In journalism, you're not supposed to pull for players, coaches or teams (at least not publicly). But every now and then, you should get a free pass. I have pulled for Avent's teams ever since his hire – not because he's the second coming of Ray Tanner or Sam Esposito, but because he wants to be at NCSU.
"I'll do everything I can to uphold the proud tradition of NC State baseball, because NC State baseball is all about tradition," Avent said that day in 1996.
Avent has steered the State program admirably in the past seven years. He has signed some gems of ballplayers, only to see them head for the big leagues before ever playing a game in Raleigh. Others left before completing their eligibility at State.
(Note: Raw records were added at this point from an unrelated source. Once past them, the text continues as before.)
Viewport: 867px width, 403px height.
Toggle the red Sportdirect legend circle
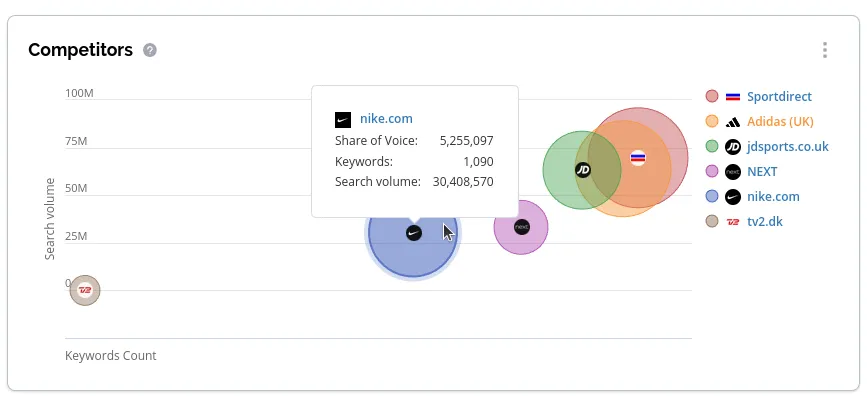point(712,97)
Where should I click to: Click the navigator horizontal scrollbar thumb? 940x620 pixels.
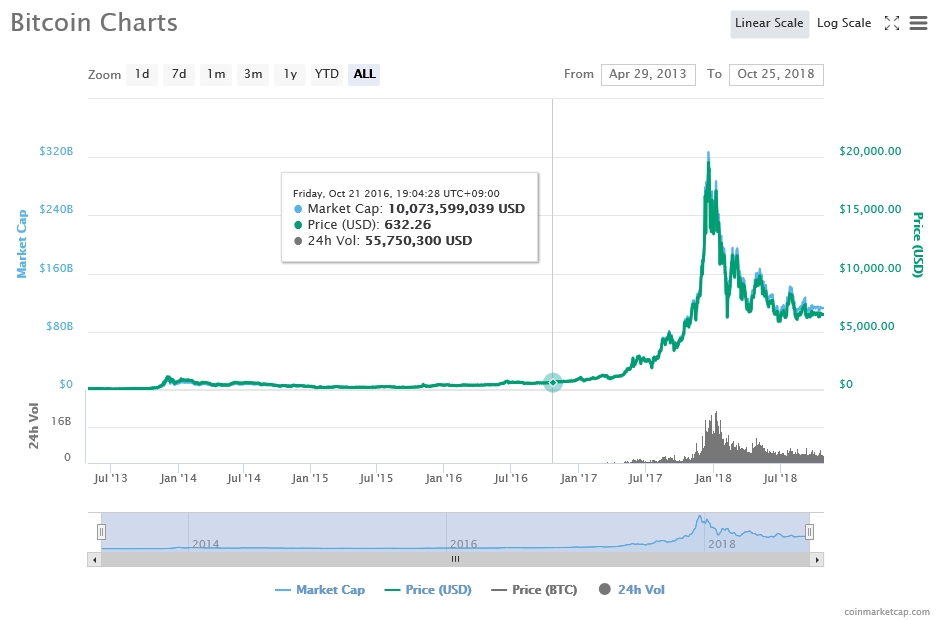click(455, 559)
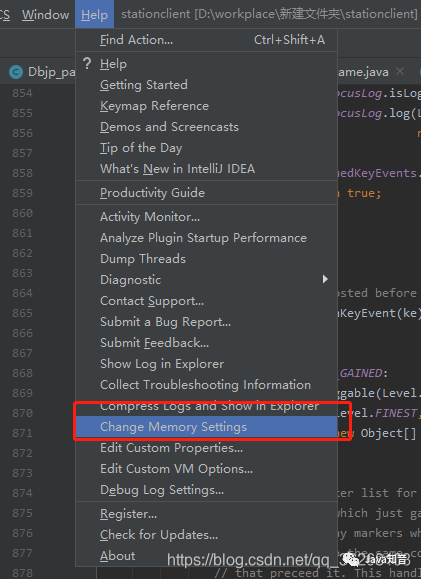The height and width of the screenshot is (579, 421).
Task: Close the ame.java editor tab
Action: [x=400, y=71]
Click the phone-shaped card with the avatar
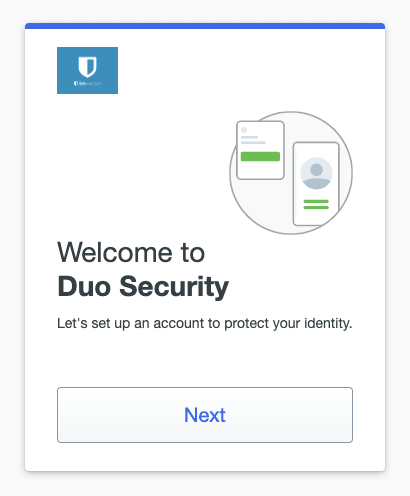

That attrition caught up with the Pack in 2000 and 2001, rebuilding years at State. But it was also 2001 when State became the first ACC tournament team to go from the play-in game to the tournament championship game. Even in a rebuilding year, Avent's team had talent: five State players signed pro contracts after '01.
Injuries plagued the Pack in 2002, and State finished a disappointing 33-26. The sting of a down year, coupled with the potential for the Pack to play many of its 2003 "home" games on the road due to construction at Doak Field, made for an anxious off-season.
But Avent and the Pack have more than persevered this season. While Doak Field was getting a much-needed facelift (the Pack's facilities are only now coming up to par with the rest of the ACC and resembling less a forgotten community ball field), State hit the road. The Pack has played "home" games all over the state: Kinston, Wilson, Zebulon, Wilmington, Clayton, Durham, Buies Creek – as well as a couple of games at an unfinished Doak.
But a funny thing has happened this year. The Pack is winning. A lot. And not just against the Marylands of the college baseball world. Two of three from Clemson. Two of three from Florida State. Two of three from Wake Forest. Don't look now, but the Pack is No. 8 in the land and heading towards a home regional in the NCAA Tournament. (Doak should be ready for May regionals – if Mother Nature cooperates.)
A few days after our package of stories about Avent's hire ran in Technician in August of 1996, the stocky man from Aventon, N.C. (no joke), came up to the newspaper's offices. Rarely do you want to see someone you've just written about come to see you face-to-face. But this was different.
I don't remember the exact conversation, but I remember Avent asking for numerous copies of the paper so he could send them out to his friends and family. It was then that he started crying, saying how no one had ever written anything so nice before. He was furiously shaking our hands and thanking us, all the while expressing how proud he was to be the head baseball coach at NC State.
So, Coach Avent, if you happen to be reading this: congratulations. It's been a long time coming, but you're doing a hell of a job with the Pack Nine. Hopefully, Pack fans are as proud as you are.